Once a court order or final divorce judgment has been entered by a Judge, the terms contained therein become enforceable. This means that if one party does not comply with the agreement, the other party can go back to Court and seek enforcement. For example, if an order provides that one party is to pay the other $1,000.00 per month for child support and the supporting party fails to do so, the receiving party can go back to Court and request that the order be enforced so the support is paid.
What is Enforceable?
The only enforceable terms are those contained in a court order or agreement that has been entered in Court. Verbal agreements/modifications to the original order cannot be enforced by returning to Court. Using the earlier example, if an order provides that one party is to pay the other $1,000.00 per month for child support and the parties later verbally agree to increase the amount to $1,500.00 per month, the original amount ($1,000.00) is the enforceable term. Therefore, if the supporting party stops paying, the receiving party can only enforce the order at the $1,000.00/month rate.
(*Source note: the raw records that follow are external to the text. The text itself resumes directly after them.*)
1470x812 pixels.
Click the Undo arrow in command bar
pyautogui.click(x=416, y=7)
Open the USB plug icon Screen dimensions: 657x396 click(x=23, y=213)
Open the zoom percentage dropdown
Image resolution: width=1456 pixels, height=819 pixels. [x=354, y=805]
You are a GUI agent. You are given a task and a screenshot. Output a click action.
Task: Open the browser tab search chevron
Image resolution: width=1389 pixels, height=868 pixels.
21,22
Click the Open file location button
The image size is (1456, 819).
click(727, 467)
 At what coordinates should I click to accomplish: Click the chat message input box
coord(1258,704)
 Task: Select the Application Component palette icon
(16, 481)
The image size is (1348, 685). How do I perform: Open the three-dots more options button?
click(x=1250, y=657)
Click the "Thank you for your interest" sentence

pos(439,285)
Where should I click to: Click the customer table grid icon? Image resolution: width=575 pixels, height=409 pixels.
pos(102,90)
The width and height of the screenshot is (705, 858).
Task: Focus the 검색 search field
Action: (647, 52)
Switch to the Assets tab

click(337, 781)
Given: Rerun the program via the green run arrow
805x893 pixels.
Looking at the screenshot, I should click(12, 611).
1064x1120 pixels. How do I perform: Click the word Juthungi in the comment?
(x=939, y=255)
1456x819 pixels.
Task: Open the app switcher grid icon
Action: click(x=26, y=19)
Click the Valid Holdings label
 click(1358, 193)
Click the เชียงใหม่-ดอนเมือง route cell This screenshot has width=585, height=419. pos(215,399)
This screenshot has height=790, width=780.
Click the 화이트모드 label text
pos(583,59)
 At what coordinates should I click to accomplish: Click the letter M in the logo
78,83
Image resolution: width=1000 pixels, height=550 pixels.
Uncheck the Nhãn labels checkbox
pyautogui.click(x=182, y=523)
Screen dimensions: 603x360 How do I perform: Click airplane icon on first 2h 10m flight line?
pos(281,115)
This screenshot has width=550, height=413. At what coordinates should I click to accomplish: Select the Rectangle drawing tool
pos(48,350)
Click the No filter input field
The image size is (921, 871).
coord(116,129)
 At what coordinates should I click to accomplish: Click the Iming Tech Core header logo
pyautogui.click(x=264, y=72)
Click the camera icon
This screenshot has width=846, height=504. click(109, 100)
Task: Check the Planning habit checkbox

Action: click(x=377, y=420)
What gets filed to enforce an order?
In order to enforce terms of a court order, one party usually files a Petition for Rule to Show Cause or a Petition for Contempt (“Petitions to Enforce”). Both are similar in that the filing party is asking that the non-complying party be held in contempt and forced to comply with the order.
What is the process after a Petition to Enforce is filed?
Once filed, the filing party must demonstrate the order was not followed. This can be as simple as signing the Petition swearing, under oath, (“Verified Petition”) that the other person has not complied. The burden then shifts to the alleged violator to show sufficient cause as to why the order was not followed. The alleged violator can show that the order was followed or that there is compelling cause and justification why the order was not followed. For example, perhaps the person who was ordered to pay the child support had been injured and was not earning income for a period of time and, hence, unable to pay the support.
What can the Court do after a Hearing on a Petition to Enforce?
After hearing the evidence, if the Court finds that the alleged violator has not shown compelling cause or justification for his/her non-compliance, the Court can find the person in contempt and then set a penalty and a way for the person to end the penalty. For example, if the Judge finds that the violating party did not show sufficient cause for not paying child support, the person can be remanded (placed in custody) with the Sheriff’s department and then set a fixed amount (a “purge”) that must be deposited in order to be released. Once these funds are deposited, the person is released from custody and the funds are given to the party who filed the Petition to Enforce to satisfy the amount he/she was supposed to receive pursuant to the original order.
The Court can also determine that the violating party has shown sufficient cause for not complying. If this occurs, the party still must comply with the order. However, the violating party will not be penalized by being taken into custody as he/she would be if there were not sufficient justifications for the noncompliance.
If the Court finds that one party has violated a Court Order and has not shown sufficient cause or justification for his/her non-compliance, the Illinois Marriage and Dissolution of Marriage Act provides that the Court must award the injured party reasonable attorney’s fees incurred for seeking enforcement.
In your family law case, if the Court enters an Order or Agreement then you can seek enforcement if the other party does not comply. Whether it is the failure to pay child support, or a party not selling real estate as agreed, or not allowing you the parenting time you are scheduled to have, you can easily seek enforcement by the Court. If the violating party cannot show good cause for his/her failure to comply, you can be awarded the fees you incurred in bringing the enforcement action.